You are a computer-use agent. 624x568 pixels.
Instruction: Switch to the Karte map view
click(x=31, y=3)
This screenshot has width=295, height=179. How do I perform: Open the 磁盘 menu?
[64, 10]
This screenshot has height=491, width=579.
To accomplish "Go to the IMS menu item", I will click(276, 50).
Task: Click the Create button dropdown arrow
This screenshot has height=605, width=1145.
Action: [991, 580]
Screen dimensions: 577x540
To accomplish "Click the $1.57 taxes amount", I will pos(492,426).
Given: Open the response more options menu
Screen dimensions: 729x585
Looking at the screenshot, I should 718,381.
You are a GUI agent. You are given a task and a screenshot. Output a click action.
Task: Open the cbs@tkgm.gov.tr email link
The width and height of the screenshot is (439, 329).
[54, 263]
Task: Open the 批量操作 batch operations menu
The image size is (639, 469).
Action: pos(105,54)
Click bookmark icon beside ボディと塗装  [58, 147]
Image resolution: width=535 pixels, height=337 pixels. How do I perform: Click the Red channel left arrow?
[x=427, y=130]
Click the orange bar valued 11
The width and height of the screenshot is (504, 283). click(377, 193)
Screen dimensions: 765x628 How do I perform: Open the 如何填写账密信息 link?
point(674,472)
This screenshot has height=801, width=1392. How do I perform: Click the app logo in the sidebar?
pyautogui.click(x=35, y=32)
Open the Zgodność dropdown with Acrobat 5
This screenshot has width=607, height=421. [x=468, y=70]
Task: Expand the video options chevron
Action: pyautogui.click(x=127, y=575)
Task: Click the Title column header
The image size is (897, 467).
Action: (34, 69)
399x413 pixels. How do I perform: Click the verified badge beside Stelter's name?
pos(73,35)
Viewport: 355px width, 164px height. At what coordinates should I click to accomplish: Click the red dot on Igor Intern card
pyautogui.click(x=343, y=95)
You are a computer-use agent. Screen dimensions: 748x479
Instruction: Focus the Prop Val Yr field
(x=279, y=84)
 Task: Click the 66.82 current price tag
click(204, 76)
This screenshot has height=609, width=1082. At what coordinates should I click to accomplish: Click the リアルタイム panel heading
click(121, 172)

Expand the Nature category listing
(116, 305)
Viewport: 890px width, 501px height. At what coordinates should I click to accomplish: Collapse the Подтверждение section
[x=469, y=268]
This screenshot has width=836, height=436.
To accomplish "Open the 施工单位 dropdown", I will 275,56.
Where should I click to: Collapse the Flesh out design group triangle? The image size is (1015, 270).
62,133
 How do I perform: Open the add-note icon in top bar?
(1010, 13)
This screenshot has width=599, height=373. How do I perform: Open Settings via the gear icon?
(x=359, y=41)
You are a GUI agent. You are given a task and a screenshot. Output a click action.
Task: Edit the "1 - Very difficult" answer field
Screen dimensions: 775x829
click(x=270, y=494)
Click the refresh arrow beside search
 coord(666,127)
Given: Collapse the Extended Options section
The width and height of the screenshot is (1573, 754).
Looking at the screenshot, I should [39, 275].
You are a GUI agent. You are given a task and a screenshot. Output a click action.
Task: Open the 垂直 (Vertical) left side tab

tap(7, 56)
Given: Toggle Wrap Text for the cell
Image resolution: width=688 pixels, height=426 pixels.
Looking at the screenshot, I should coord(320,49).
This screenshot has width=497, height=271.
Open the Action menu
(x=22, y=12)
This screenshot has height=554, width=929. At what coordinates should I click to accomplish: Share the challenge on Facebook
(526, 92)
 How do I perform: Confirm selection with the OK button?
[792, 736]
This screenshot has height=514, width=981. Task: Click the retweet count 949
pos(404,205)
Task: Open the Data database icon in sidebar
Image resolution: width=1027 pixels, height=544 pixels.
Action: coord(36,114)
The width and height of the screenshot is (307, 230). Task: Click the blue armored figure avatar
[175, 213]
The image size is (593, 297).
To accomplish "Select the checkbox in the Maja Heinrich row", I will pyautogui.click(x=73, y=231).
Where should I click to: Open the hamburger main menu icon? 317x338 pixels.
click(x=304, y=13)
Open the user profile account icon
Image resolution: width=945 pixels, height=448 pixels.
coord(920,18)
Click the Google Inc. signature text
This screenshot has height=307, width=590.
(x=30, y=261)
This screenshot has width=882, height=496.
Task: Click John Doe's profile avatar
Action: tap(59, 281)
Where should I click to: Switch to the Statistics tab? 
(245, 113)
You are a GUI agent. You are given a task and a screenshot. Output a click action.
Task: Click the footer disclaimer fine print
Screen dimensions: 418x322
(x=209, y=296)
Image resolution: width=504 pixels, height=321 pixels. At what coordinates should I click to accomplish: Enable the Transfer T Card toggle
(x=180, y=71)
··········
What the task requires: Determine how many of the lines above hold the word "will", and output that number by itself.

Task result: 4